The Renault E-Tech powertrain arose from experiments with building blocks
When Renault launched its first electric vehicle in 2010, it also set about gaining experience with electrified powertrains to develop hybrid technology that would provide customers with a smooth transition towards going all-electric. To do this, the engineers needed to demonstrate that they had the ideal way of meeting a particular set of specifications.
According to Nicolas Fremau, Renault’s Hybrid Architecture Expert, it presented a significant challenge because the design team needed to keep things simple, compact and light using a clutchless transmission with gearbox synchronisers, utilising dog clutch technology normally found in motorsport.
“When I saw my son playing with LEGO Technic sprockets at home, I said to myself ‘well, it’s not so far from what I’d like to do’. So, I bought what I needed piece by piece to have all the assembly elements”, says Fremau.
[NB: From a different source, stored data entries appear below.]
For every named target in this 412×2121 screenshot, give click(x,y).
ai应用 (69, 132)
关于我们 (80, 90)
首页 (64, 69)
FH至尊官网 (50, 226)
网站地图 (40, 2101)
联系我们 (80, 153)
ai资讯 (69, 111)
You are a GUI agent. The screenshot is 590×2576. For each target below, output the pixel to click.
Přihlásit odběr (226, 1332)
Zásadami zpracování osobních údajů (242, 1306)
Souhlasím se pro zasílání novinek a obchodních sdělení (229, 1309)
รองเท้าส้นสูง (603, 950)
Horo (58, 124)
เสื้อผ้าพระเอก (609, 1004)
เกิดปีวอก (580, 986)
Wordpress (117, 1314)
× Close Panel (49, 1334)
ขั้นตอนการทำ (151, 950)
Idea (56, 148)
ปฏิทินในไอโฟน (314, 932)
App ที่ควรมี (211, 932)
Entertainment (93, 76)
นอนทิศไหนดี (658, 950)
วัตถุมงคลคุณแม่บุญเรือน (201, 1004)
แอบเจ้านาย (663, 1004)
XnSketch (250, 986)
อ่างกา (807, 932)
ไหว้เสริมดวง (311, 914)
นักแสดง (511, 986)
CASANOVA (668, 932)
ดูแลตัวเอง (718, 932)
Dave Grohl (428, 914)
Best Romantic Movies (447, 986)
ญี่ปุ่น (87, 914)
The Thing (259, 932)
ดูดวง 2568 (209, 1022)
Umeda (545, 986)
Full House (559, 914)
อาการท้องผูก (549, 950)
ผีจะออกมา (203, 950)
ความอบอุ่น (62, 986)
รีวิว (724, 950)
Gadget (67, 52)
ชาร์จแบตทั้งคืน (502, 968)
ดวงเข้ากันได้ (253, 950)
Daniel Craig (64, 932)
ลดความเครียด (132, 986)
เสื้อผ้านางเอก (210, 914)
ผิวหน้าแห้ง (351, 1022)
He used the Christmas holidays to make a model of the innovative transmission out of LEGO that he’d first imagined on paper. “I had the idea of doing this first to help me understand what to do. After about twenty hours of ‘work’ under the slightly surprised eye of my son, the model was born,” he explains.
This wasn’t a case of just fitting bricks together. Fremau had to assemble the different axes and transmission rings, glue them and drill them to fit into a cradle, as well as motorise the whole system. It was a piece of engineering that allowed him to live-test the different modes of operation between the engines.
The process of trialing the possible modes of operation also allowed Fremau to discover new ones that he hadn’t previously thought of in theoretical analysis. This strengthened his conviction that he was on the right track with this prototype.
Presenting the model to project manager Gérard Detourbet and Director of Research Rémi Bastien was a tense moment for Fremau. Despite Renault being a very open company when it comes to research, Fremau was doubtful about how the management team would react.
“They walked around the model, they touched it and they felt that we had a real object. And I will always remember Gérard Detourbet’s remark: ‘If we can make it in LEGO, it will work!’”, recalls Fremau.
Work began on creating a full prototype and the result was the E-TECH powertrain used in the current range of hybrid models from Renault.